▶ **Document passage**
───

# Midlife crisis - Jaguar XJR 100...opinions please



## Halo (Feb 1, 2012)

Evening All,

I will soon be hitting the big 40. Mid-life crisis here I think now!

I've had my V6 TT with DSG from new for 8 years now. Had my fair share of issues with it (electrical problems) over the years but do love it and think it looks far more special than the Mark 2.  Controversial I know for a lot on here! 

I have no intention of getting rid of the TT but a work colleague (who treats his cars VERY well) has his XJR 100 (2002) up for sale. A touch above £6k for a car maintained very well indeed. I have been in it and it is so old school. Made me smile and it pulls like the proverbial train. Would leave my TT for dust. Plus it is fairly practical and would allow me to ferry people around properly.

Your opinions on what you think about the XJR 100 would be appreciated. Not many of them around at all now.

Cheers,

James


----------



## YELLOW_TT (Feb 25, 2004)

Wheeler dealers are doing one of these as I read this 8)


----------



## Spandex (Feb 20, 2009)

Don't think Wheeler Dealers did an XJR... Are you thinking of the green XK8 (not the R version) they did at the end of this season?

I've always fancied an XJR, but I've always been a big fan of over-powered luxo-barges. I've had a test drive in an XKR and it was just effortless. The wafty suspension and excessive sound deadening mean you don't really feel the speed like you do in some cars though, so it never felt as powerful as it actually was. Brilliant way to travel though.

───

▶ **Records on locating elements on screens**
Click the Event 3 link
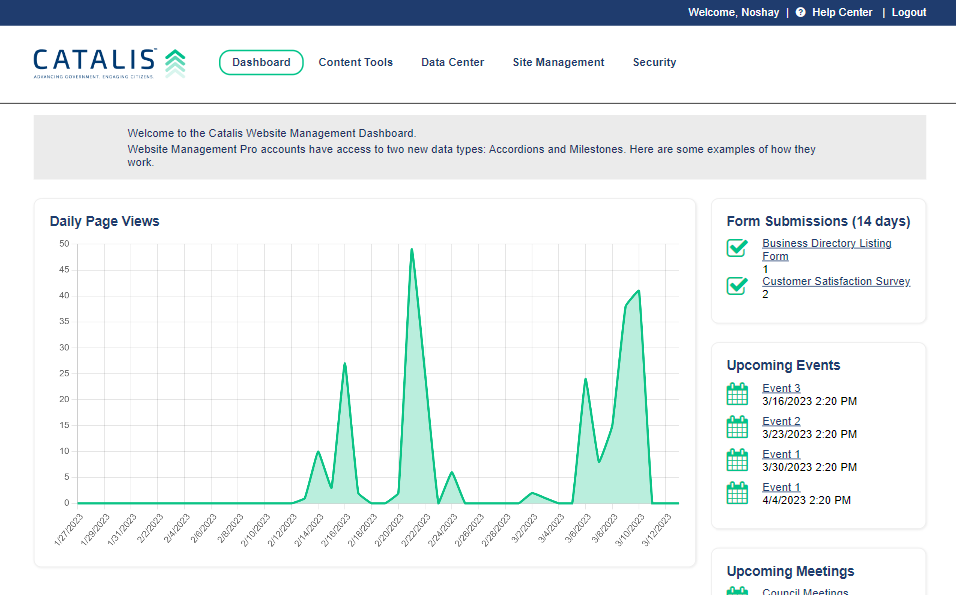tap(781, 388)
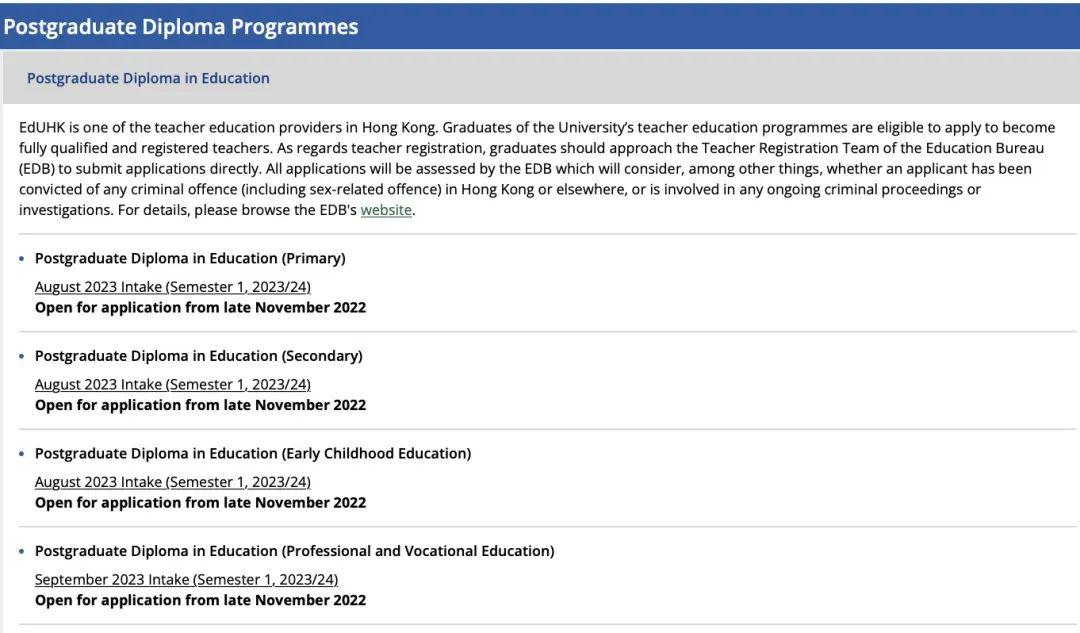Click the bullet beside the Secondary programme
This screenshot has height=633, width=1080.
(21, 357)
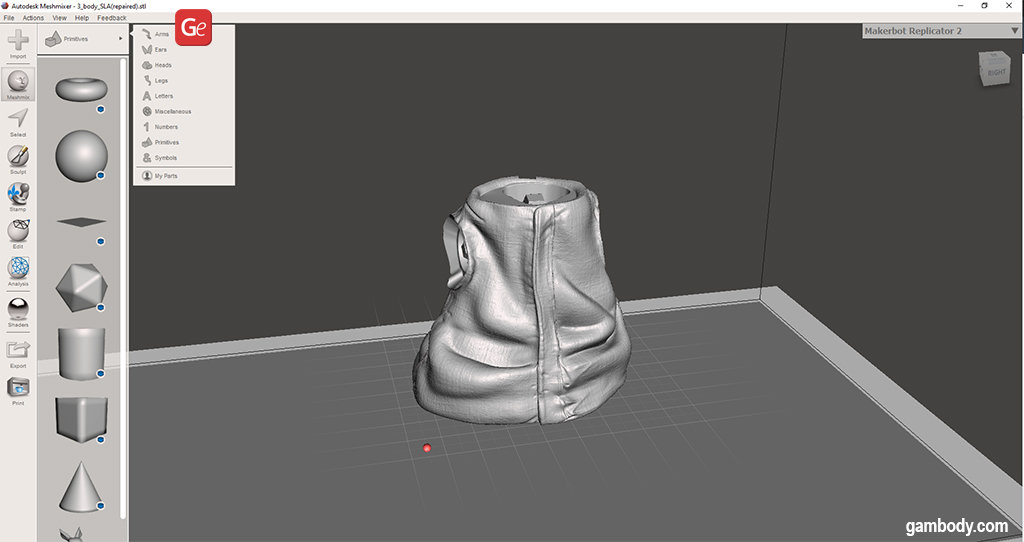
Task: Click the Import tool icon
Action: tap(18, 42)
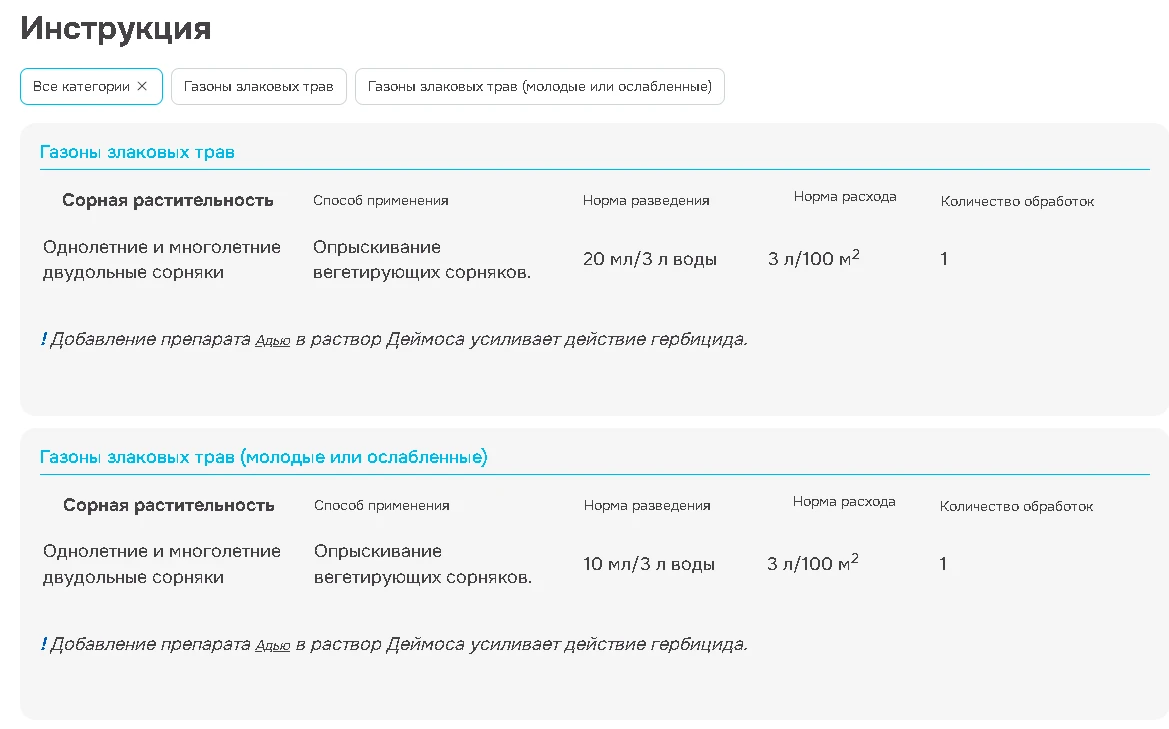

───

▶ **Written instruction**
Reproduce the XJR 100 thread starting with "## YELLOW_TT (Feb" and going on through "to travel though.", changing "luxo-barges" to "luxury saloons". These records were taken from a different source.

▶ **Response**
## YELLOW_TT (Feb 25, 2004)

Wheeler dealers are doing one of these as I read this 8)


----------



## Spandex (Feb 20, 2009)

Don't think Wheeler Dealers did an XJR... Are you thinking of the green XK8 (not the R version) they did at the end of this season?

I've always fancied an XJR, but I've always been a big fan of over-powered luxury saloons. I've had a test drive in an XKR and it was just effortless. The wafty suspension and excessive sound deadening mean you don't really feel the speed like you do in some cars though, so it never felt as powerful as it actually was. Brilliant way to travel though.